Mod your petrol-run car – and make it electric!
A lot of car buyers today are interested in cutting their carbon footprint – that’s why they want to purchase both hybrid and electric cars.
Hybrids (Karen writes about the pleasures of owning a Prius), are a combination of both a gasoline and electric power source.
Hybrids are becoming very popular in Israel, despite their higher costs. While these cars are more economical to drive, they do not completely solve the exhaust emissions problems as at least 70 -80% of the overall driving is still being done with the gasoline engine.
Then there are full electric cars: currently being developed by Israelis at the company Better Place, these guys have made agreements with both Renault and Nissan for developing full electric vehicles, which are being promoted at the COP 15 climate change conference now on. Full electric cars are still very expensive, however, and beyond the financial reach of many people.
With this in mind, if you don’t have the cash to lay down for a hybrid and can’t wait for a decent full electric solution why not build one of own?
You can convert your old polluting fossil fuel set of wheels to a totally electric one. I’m not referring to slapping a used electric motor from a washing machine onto a go-cart frame, or building a glorified golf cart from a set of plans taken from a back issue of Popular Mechanics (for those who are familiar with this popular American “how to do it” magazine).
A guide on converting a regular gasoline power car (in this case a ’95 Toyota Corolla) to on powered by electricity, appeared recently in an environmental website Residential Solar Power that told how to make this conversion, and on a limited “shoestring” budget at that.
The text there is a little hard to follow and it won’t be easy. Either you have to be mechanically inclined, and have the proper tools and a car lift: to remove the old gasoline engine and exhaust system, and replace it with a suitable electric motor (DC current recommended); and create a “cradle” large enough to accommodate several automobile batteries (that will supply the power).
You also have to alter the car’s hydraulic transmission bit to work with new engine, as well as install a special battery charging unit to recharge to batteries (or do the old way with jumper cables attached to each battery to recharge it once it goes flat).
Supposedly, if all goes well with the conversion, you should wind up having a car that will accelerate off the line much faster than a gasoline driven one, and which should go at least 200 miles (300 km) at a top speed of 50 mph (80 kmh).
That’s okay for city driving, but won’t be good for highway speeds, however. And like having a sexual transgender operation, it would be a bit difficult to revert back to what was before (in this case, what the power source was previously).
There is also the problem on convincing your local governmental authorities, such as the Public Safety Department or Transport Ministry to authorize a license to drive such a car on public streets and roads. The article itself didn’t mention anything on how to deal with this “minor technicality.”
You’re on your own in dealing with this matter. But people who’ve converted their cars to on biodiesel and natural gas, may very well have the same problem.

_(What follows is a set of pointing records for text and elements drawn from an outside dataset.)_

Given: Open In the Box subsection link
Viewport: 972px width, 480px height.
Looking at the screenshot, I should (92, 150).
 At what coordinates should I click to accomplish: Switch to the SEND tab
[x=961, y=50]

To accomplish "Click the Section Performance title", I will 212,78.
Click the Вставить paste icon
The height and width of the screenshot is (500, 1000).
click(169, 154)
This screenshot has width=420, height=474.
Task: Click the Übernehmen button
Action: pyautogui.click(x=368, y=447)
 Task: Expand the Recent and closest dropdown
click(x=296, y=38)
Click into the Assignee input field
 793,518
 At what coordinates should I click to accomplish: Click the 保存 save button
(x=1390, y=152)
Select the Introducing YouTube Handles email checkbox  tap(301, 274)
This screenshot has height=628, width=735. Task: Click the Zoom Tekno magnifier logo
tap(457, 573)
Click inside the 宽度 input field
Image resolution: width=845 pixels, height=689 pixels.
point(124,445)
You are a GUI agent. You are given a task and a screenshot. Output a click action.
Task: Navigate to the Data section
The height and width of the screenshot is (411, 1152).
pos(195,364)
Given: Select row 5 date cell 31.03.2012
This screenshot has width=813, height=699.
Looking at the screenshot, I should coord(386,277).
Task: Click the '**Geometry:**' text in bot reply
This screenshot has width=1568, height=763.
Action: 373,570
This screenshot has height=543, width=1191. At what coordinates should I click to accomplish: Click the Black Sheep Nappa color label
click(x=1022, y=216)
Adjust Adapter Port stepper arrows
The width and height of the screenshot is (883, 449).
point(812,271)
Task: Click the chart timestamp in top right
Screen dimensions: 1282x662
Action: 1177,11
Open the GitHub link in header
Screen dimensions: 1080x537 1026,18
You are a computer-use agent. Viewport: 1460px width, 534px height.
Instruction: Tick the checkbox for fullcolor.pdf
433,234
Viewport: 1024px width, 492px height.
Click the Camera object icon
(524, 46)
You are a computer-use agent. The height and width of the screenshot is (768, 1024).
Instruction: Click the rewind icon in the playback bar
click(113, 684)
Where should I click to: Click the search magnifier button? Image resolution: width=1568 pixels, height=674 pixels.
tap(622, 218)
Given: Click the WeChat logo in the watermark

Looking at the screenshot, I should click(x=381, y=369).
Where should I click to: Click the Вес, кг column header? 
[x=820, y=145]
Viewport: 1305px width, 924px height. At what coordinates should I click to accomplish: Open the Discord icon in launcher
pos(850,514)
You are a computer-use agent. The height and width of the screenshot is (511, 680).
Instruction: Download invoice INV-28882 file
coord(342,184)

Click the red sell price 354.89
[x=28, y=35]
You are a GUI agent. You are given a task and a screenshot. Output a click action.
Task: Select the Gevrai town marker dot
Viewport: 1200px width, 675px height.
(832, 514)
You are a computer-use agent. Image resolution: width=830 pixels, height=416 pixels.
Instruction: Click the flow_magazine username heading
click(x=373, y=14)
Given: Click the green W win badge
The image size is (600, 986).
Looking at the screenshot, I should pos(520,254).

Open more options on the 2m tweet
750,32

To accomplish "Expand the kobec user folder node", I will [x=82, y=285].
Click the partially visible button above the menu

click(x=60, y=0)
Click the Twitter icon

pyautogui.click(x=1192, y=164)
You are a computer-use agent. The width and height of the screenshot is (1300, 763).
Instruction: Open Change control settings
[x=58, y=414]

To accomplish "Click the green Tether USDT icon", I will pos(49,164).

Other people are trying to convert their cars to run on electricity, including a man in the American state of Mississippi who converted an old VW Scirocco to run on battery power. But his model entails the use of no less than 15 ordinary car batteries to supply the needed power, and the conversion costs much more.
But if the Residential Solar Power article holds true, you may (hopefully) invest only a few hundred dollars, or the equivalent in your local currency, and wind up with an emissions-free car that, besides the cost of replacing worn out batteries, will be environmentally greener to drive and maybe more economical too.
If you have the money, however, it might be better to wait until Renault’s ZE Concept electric car line comes out around the end of 2012. Or to try the Z5 retrofit. Though the jury’s still out on that one if it actually works, or not.